2025/06/10 by Mukul Lokhande, Lokhande, Mukul, Santosh Kumar Vishvakarma +1 · 3 citations
Computer Science · #Advanced Neural Network Applications #Artificial Intelligence (cs.AI) #Computational Complexity (cs.CC) #Embedded Systems Design Techniques #FOS: Computer and information sciences #FOS: Electrical engineering #Hardware Architecture (cs.AR) #Image and Video Processing (eess.IV) #Parallel Computing and Optimization Techniques #electronic engineering #information engineering
paper · pdf · doi:10.48550/arxiv.2506.08785
openalex publication_date 2025/06/10 · openalex created_date 2025/10/10 · openalex updated_date 2026/07/28
The increasing complexity of AI models requires flexible hardware capable of supporting diverse precision formats, particularly for energy-constrained edge platforms.

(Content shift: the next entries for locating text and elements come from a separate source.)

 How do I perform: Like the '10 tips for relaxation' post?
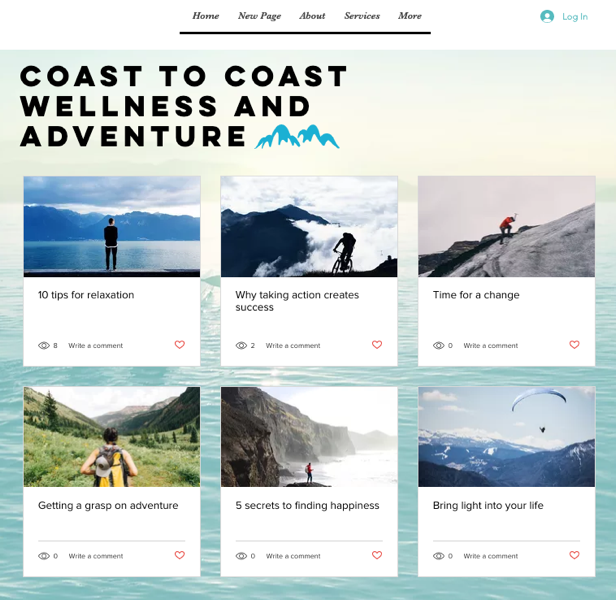(180, 345)
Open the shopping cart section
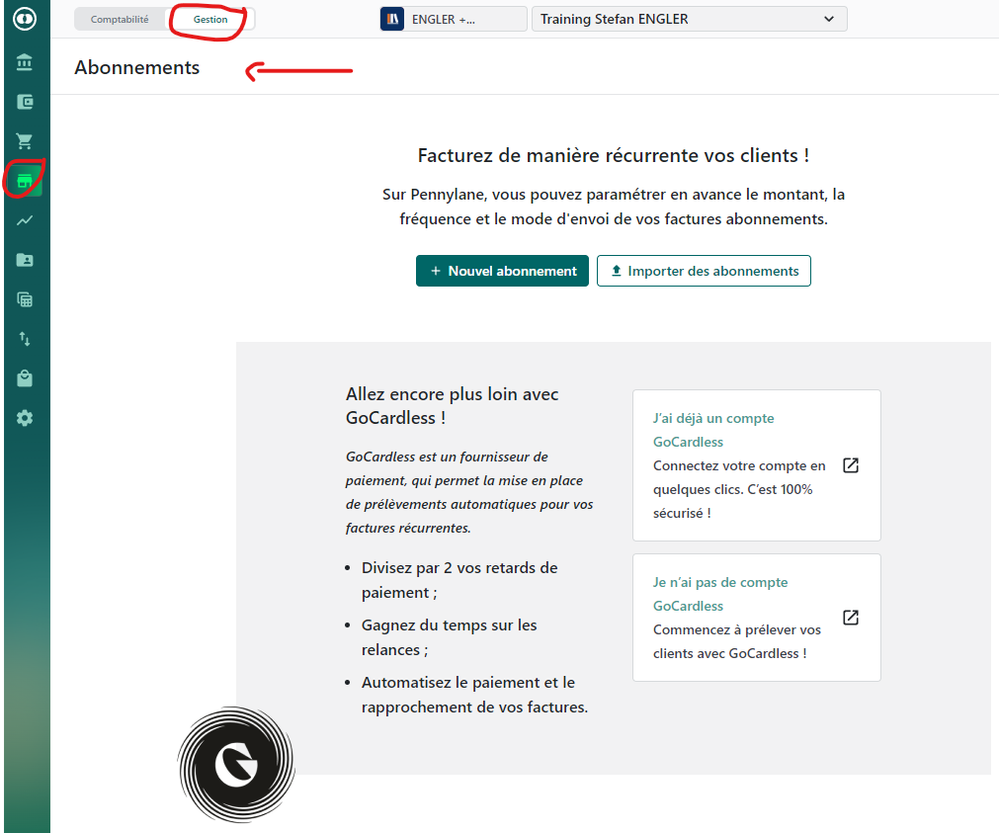Image resolution: width=999 pixels, height=833 pixels. click(x=24, y=141)
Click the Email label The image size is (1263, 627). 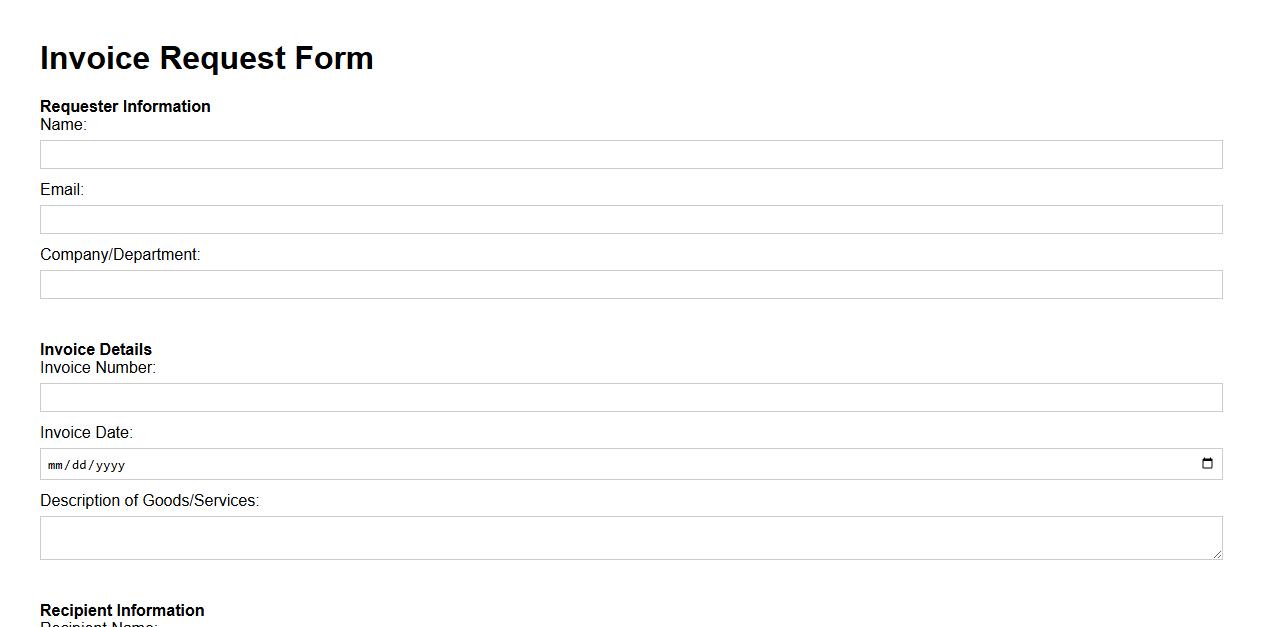[x=59, y=188]
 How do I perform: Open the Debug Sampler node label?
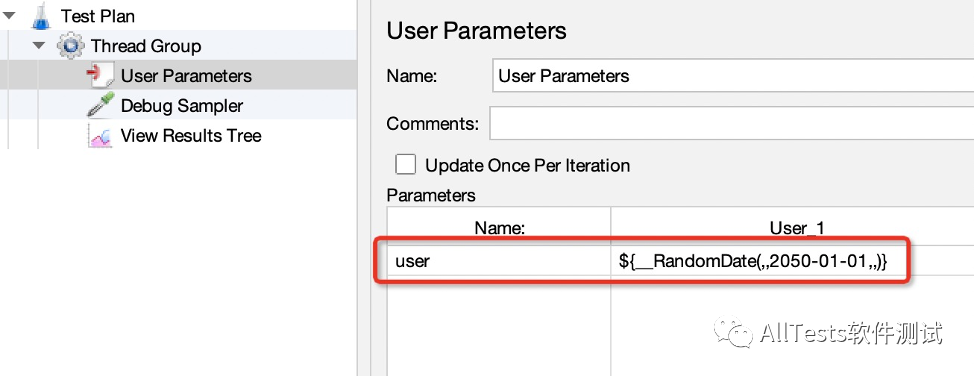click(x=182, y=106)
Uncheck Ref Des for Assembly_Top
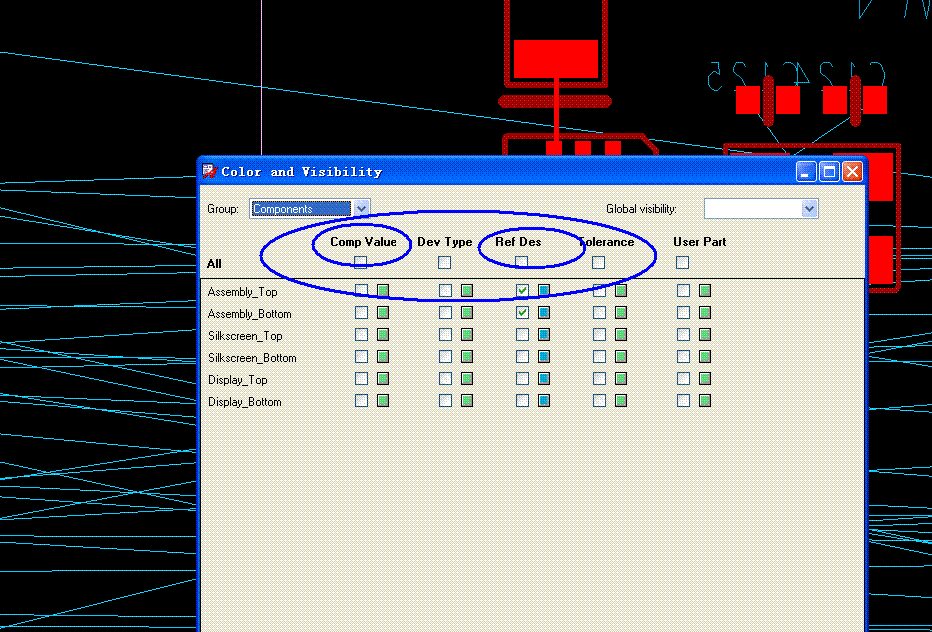Screen dimensions: 932x632 click(x=522, y=291)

This work presents PARV-CE, a SIMD-enabled, multi-precision MAC engine that performs efficient multiply-accumulate operations using a unified data-path for 4/8/16-bit fixed-point, floating point, and posit formats. The architecture incorporates a layer adaptive precision strategy to align computational accuracy with workload sensitivity, optimizing both performance and energy usage. PARV-CE integrates quantization-aware execution with a reconfigurable SIMD pipeline, enabling high-throughput processing with minimal overhead through hardware-software co-design. The results demonstrate up to 2x improvement in PDP and 3x reduction in resource usage compared to SoTA designs, while retaining accuracy within 1.8% FP32 baseline. The architecture supports both on-device training and inference across a range of workloads, including DNNs, RNNs, RL, and Transformer models. The empirical analysis establish PARVCE incorporated POLARON as a scalable and energy-efficient solution for precision-adaptive AI acceleration at edge.